■ **Task instructions**
Which lines in the data below contain the string "sidebar"? Copy each of those lines in full, treating uppercase and lowercase as different.

***

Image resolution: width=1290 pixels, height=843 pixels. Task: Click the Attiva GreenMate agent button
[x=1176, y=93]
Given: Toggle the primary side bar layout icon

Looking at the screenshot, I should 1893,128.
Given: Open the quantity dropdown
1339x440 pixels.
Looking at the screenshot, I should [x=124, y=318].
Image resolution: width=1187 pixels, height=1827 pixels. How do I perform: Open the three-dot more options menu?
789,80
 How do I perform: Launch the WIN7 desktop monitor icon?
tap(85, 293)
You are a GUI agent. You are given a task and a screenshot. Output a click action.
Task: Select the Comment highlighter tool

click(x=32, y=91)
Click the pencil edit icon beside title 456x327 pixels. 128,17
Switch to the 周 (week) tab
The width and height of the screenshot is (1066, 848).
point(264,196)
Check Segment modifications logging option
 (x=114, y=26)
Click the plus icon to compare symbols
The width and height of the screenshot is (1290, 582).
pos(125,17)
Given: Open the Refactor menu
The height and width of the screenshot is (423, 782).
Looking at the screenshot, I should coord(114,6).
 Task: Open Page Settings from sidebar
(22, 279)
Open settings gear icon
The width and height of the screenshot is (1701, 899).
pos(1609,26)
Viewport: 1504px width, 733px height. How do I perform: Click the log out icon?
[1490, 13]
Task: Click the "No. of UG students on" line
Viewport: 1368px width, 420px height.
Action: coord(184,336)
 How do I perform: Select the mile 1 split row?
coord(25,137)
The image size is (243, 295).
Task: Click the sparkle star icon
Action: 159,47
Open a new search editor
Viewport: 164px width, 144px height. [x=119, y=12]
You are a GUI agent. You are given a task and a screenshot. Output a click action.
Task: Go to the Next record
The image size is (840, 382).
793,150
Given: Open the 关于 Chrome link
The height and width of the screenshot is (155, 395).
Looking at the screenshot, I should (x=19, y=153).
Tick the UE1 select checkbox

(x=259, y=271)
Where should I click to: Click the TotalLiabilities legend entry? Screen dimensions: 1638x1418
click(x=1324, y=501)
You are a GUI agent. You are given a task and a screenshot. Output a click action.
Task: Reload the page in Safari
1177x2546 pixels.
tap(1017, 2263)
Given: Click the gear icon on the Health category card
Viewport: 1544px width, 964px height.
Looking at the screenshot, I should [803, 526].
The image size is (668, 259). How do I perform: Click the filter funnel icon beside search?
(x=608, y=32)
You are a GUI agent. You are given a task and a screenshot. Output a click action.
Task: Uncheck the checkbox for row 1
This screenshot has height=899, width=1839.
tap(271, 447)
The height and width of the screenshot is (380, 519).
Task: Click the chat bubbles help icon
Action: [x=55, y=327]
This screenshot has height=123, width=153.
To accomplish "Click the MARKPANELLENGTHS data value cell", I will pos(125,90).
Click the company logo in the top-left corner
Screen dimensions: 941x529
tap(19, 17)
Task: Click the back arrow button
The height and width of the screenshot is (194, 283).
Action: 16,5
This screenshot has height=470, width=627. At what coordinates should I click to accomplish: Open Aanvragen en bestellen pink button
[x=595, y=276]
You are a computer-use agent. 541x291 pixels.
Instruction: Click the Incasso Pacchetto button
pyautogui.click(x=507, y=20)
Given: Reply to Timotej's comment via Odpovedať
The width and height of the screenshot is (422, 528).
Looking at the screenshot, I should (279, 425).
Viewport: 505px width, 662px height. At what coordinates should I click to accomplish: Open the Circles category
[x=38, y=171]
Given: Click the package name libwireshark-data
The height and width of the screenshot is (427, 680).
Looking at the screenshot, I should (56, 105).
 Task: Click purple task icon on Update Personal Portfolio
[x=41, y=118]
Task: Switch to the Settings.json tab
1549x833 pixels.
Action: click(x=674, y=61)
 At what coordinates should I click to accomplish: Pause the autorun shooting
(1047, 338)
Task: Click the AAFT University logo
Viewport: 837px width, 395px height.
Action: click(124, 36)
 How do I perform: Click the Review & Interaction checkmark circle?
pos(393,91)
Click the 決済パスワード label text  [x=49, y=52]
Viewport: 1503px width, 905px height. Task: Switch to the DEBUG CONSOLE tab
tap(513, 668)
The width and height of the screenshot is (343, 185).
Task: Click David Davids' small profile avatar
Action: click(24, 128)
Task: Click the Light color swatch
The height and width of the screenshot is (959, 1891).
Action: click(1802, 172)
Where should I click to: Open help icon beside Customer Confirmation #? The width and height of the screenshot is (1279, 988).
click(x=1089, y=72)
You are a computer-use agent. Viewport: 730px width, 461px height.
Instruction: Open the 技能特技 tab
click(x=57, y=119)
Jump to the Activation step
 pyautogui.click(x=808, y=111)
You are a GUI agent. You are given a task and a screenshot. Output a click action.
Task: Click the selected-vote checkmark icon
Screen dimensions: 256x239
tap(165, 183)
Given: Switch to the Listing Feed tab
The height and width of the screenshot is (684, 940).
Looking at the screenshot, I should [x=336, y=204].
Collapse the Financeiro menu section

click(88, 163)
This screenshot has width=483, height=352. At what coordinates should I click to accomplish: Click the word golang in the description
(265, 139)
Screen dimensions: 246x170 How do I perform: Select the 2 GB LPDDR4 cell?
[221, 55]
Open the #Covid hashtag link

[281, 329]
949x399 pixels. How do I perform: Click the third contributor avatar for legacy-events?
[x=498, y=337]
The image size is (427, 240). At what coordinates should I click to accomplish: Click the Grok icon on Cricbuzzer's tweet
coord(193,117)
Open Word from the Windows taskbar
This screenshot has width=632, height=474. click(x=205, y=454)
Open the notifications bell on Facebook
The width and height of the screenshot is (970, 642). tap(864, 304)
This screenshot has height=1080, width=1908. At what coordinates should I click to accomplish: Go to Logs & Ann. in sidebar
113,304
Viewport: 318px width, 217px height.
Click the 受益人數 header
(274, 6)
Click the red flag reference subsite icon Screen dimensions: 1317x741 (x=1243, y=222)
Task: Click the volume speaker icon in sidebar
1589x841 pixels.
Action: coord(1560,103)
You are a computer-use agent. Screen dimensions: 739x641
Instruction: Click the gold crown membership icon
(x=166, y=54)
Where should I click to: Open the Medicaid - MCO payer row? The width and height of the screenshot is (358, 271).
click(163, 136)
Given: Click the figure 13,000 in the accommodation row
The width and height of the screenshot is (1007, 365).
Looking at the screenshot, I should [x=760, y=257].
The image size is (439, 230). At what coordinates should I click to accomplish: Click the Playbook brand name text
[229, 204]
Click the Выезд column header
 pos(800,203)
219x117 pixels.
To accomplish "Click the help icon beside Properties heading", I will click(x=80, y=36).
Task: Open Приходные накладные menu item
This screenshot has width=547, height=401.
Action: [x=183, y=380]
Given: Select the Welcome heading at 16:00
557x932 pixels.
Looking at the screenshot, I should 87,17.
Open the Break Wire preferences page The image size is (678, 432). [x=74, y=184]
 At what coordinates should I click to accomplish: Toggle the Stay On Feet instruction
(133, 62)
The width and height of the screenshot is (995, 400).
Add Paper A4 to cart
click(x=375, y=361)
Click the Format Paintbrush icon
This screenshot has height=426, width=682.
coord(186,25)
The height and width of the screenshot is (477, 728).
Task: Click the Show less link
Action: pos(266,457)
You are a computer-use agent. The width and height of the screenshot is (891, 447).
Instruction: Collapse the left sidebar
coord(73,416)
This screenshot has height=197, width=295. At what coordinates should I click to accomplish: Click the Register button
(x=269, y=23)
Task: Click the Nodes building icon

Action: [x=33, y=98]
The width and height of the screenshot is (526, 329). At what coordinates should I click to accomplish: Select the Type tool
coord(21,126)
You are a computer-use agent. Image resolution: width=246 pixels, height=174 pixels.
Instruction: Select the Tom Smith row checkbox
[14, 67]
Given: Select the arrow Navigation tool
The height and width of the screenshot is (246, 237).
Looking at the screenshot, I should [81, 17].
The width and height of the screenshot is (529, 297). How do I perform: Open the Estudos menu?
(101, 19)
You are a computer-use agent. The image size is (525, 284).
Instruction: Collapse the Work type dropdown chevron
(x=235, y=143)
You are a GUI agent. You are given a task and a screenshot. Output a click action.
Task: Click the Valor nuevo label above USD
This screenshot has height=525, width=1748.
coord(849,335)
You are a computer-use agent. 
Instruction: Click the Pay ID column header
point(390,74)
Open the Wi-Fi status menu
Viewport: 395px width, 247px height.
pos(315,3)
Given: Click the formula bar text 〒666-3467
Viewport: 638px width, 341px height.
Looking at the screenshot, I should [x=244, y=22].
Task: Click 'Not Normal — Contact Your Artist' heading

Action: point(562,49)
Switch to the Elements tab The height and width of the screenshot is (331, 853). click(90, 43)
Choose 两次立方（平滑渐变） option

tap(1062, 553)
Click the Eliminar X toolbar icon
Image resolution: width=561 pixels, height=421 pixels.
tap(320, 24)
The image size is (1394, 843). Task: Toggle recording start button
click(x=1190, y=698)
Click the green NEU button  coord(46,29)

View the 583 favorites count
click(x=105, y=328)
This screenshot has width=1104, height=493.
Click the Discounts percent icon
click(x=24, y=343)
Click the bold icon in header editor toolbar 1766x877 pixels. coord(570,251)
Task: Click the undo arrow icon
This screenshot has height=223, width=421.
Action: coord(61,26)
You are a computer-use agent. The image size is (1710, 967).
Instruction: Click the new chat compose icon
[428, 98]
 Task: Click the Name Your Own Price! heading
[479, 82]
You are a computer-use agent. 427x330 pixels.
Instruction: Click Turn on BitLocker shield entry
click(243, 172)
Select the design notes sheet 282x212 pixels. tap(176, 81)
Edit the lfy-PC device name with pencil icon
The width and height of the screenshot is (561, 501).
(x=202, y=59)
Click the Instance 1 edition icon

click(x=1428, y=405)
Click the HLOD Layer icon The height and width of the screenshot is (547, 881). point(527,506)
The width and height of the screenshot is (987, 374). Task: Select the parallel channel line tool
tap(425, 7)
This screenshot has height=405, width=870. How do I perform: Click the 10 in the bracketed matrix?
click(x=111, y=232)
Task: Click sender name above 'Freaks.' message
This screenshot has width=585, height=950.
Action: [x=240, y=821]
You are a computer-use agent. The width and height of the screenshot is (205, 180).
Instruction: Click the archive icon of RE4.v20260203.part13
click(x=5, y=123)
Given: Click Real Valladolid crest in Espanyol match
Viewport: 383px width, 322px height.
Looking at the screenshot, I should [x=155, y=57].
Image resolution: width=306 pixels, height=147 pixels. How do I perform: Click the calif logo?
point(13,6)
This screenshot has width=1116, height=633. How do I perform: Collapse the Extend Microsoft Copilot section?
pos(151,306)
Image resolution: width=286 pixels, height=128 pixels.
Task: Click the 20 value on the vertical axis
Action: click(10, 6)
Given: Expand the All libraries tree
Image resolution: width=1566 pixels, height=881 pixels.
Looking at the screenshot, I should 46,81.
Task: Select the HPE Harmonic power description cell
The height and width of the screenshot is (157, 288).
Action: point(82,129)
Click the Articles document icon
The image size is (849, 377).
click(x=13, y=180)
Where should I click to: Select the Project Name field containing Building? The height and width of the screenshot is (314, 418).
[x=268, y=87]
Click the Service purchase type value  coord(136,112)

***

■ **Task output**
 Task: Open Page Settings from sidebar
This screenshot has height=1080, width=1908. At what coordinates should I click to accomplish: Go to Logs & Ann. in sidebar
Task: Click the volume speaker icon in sidebar
Instruction: Collapse the left sidebar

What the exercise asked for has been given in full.